Leaders in Tehran are saying they won the June war and can stand up to Israel, leaving U.S. policymakers with the tricky task of how to stand up to Iran.
Supreme Leader Ali Khamenei’s speeches are an excellent indicator of where the Islamic Republic stands, and his past several months’ worth of remarks (readily accessible in a wide array of languages on his website) reflect increasing confidence on that point. To be sure, Khamenei was visibly shocked in the immediate aftermath of this summer’s twelve-day war. His June 26 speech was entirely out of character—he appeared tired, dare one say feeble, and emphasized broad nationalist themes rather than reinforcing the regime’s Islamic ideological foundations. He then went uncharacteristically quiet, only appearing on occasion in carefully controlled settings, unlike his prewar wont.

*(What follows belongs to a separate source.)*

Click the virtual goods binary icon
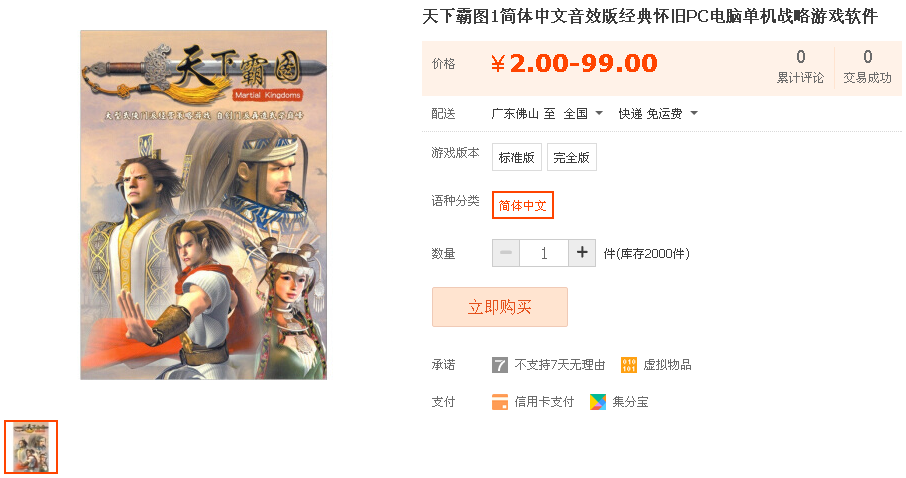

Khamenei regained some of his composure in a September 23 televised address, though his tone was still defensive. He complained about enemy “agents inside Iran, in Tehran,” claiming, “There are some—whose origins are abroad, according to the information we’ve received—who are trying to create the impression that the unity that emerged during and after the Twelve-Day War was only temporary.” And rather than expressing confidence that Iran could prevail diplomatically, he warned against holding new talks: “If you were to negotiate with the other side and accept their demands, that would mean submission, the weakening of the country, and the destruction of a nation’s honor...In my opinion, negotiations with the United States over the nuclear issue, and perhaps over other issues as well, are a complete dead end.” What was his solution? “The key to the country’s progress is becoming strong,” he said—a far cry from his past declarations that Iran is already more than strong enough to resist enemy pressures.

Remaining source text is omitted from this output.